If the system cannot fulfill the target KPIs, it needs a guideline regarding how to prioritize the available resources. Should some services or user groups be prioritized? Should cell edge users be disconnected or deprioritized? Furthermore, in this situation, the RAN automation solution should provide information to the operator about bottlenecks and the need for extra capacity in a given geographic area.
Data-driven development
Through data-driven and continuous software development, the design, deployment and assurance processes can ensure that the functionality is sufficiently adaptive and robust to be used in a variety of environments in the operational networks. New or updated functionality can be brought to market more quickly, enabling rapid response to operator needs. As part of the RAN automation solution, data-driven development (DDD) complements software development, with data driven, machine-learning-based automation. DDD should allow for local adaptations based on the data collected from the field and from digital network twins, which will enable a shift from reactive mitigation to predictive and preventive software management and support and service assurance.
Cross-domain
Beyond the need for E2E cross-domain management and orchestration, it is also important that a RAN automation solution can interact with other domains. Based on the RAN intents received, our RAN automation solution is able to interwork with other network domains through a network automation platform to optimize the RAN performance. For example, it can interwork with the transport domain to request resources for fronthaul.
RAN automation architecture
Figure 3 presents a RAN automation architecture based on functional domains and interfaces defined by the O-RAN Alliance (O-RAN) [4], with some proposed additions. The additions include interfaces to a data-driven vendor domain, an interface for the CSP operations team to express the intents (ARMI) and interfaces to other domains (such as transport) with which the RAN automation solution needs to interact. For the architecture to be successful, it will require a long-term, stable industry agreement.
The RAN network function domain (the light-purple box in Figure 3) contains the 3GPP-defined RAN network functions [5] and the Radio Resource Management (RRM) functionality, among others. It uses the standardized and open O1 and A1 interfaces [4] to communicate with the network automation platform domain that is directly above it.
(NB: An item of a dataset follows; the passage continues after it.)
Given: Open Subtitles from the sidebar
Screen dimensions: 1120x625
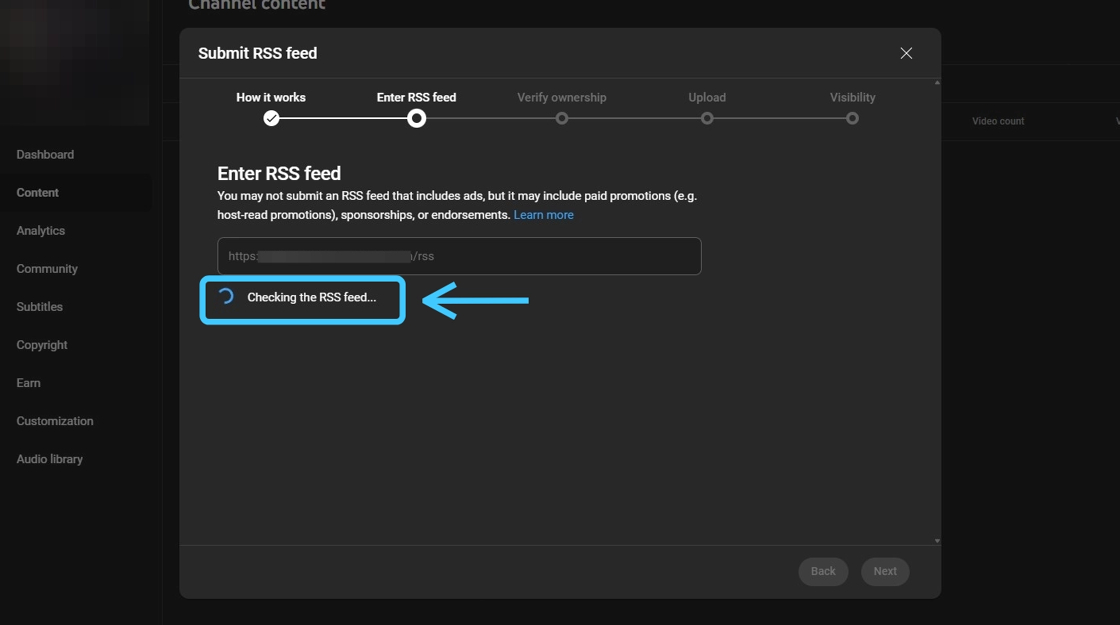Looking at the screenshot, I should point(40,307).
The openness of A1 and O1 will allow for third-party automation platform providers. To better support both innovation and openness, ORAN is also standardizing the means of extending the O1, A1 and R1 interfaces to enable a competitive ecosystem and quick time to market of new functionality.
The RAN network function domain provides data collection and distribution services as well as automation support services to higher layers through the R1 application programming interface (API). Examples of such automation services are data management, inventory and topology and services for life-cycle management (LCM) of software in the RAN automation application domain (known as rApps).
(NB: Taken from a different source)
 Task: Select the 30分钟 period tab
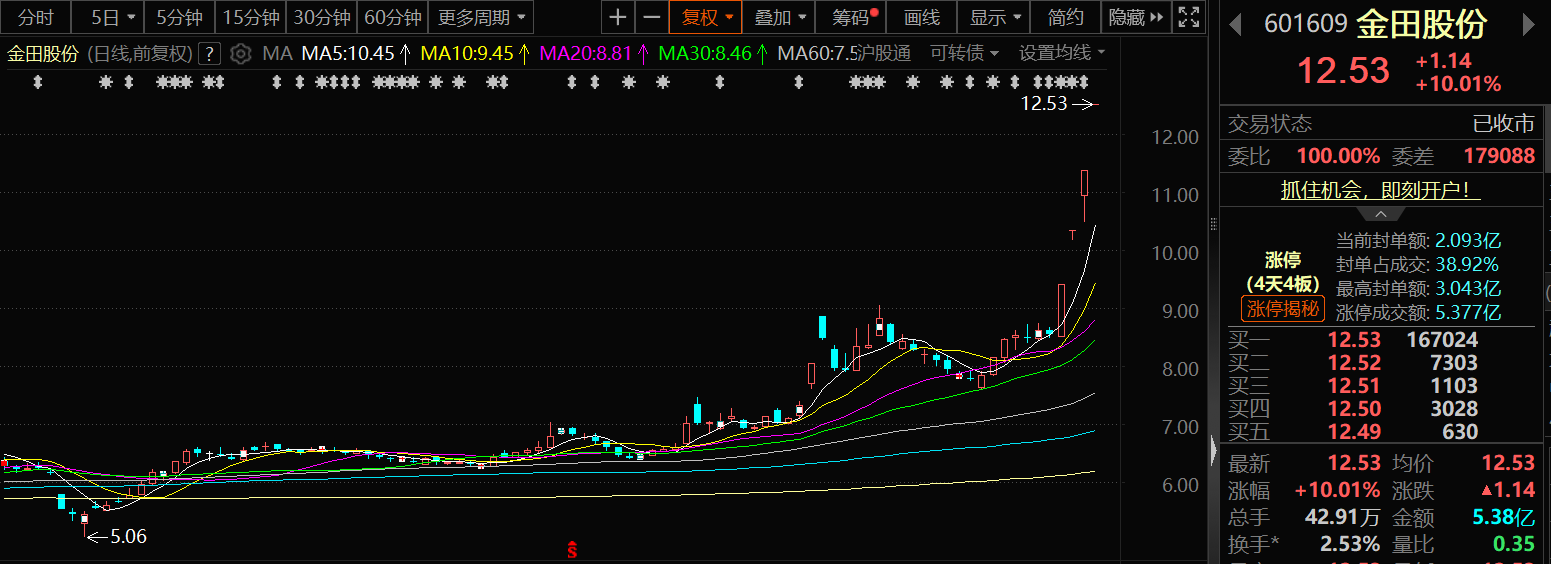[321, 17]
The RAN automation applications domain (the dark-purple box in Figure 3) includes some of the intelligence that is used to realize different RAN automation use cases. Consistent with O-RAN terminology, this intelligence is realized with the help of rApps working together with the network automation platform with the objective to optimize the performance of underlying network functions using the R1 interface. The openness of the R1 interface, which provides access to O1, O2 and A1 related services, for example, will allow for the development of rApps from third-party providers. Due to dependencies on RAN features within the network function, closed-loop automation will often work best with rApps from the RAN vendor.
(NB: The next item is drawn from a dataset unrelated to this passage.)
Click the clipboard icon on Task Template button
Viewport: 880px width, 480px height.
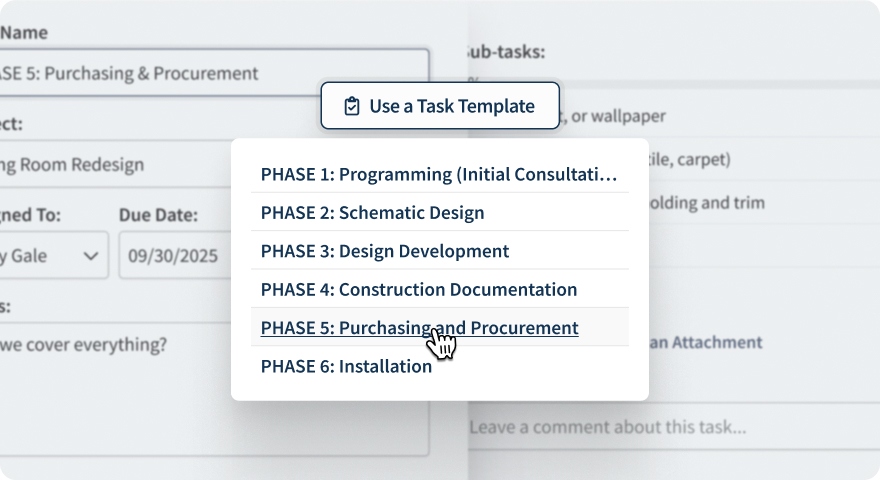click(x=351, y=106)

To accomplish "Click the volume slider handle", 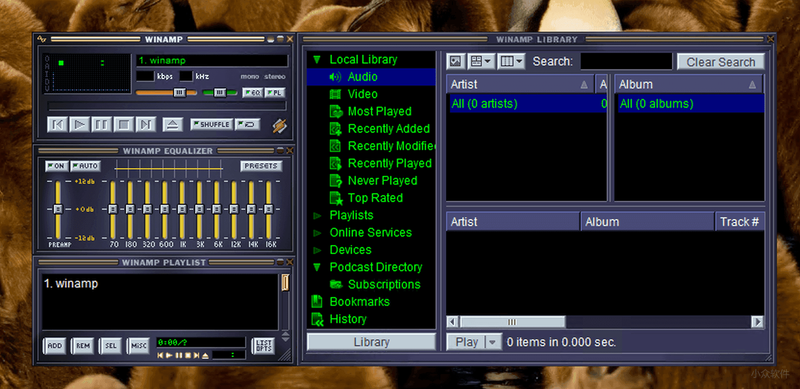I will click(180, 92).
The RAN automation applications domain and network automation platform receive RAN intents from the E2E management and orchestration domain (the orange box in Figure 3) through the ARMI, which guides the actions of the RAN automation functionality.
The bottom of Figure 3 shows the domains that provide resources to the RAN automation solution. For some features – such as Elastic RAN (ERAN) – the RAN automation solution will request resources from the transport domain (light grey) through services exposed by transport automation applications over R1. For a cloud RAN implementation, the infrastructure domain (dark grey) will be essential, as this will provide the compute, storage and local networking resources for the RAN functions on which to execute. When the RAN automation solution requires resources from this domain, it will use the O2 interface.
The right side of Figure 3 illustrates the network vendor’s DDD domain (dark green). This domain interacts with the RAN software deployed in the network domain and the RAN automation applications domain by supporting the CI/CD (continuous integration and continuous delivery) flow as well as getting system feedback from live networks into the R&D process. The DDD domain has a data science environment, including AI/ML training infrastructure. This environment enables the design, build, training, testing and deployment of new ML models, used to support the network vendor’s product offering.
Fundamental to the architecture but not explicitly shown in the figure is the efficient handling of data within and between the domains through the use of data pipelines [6].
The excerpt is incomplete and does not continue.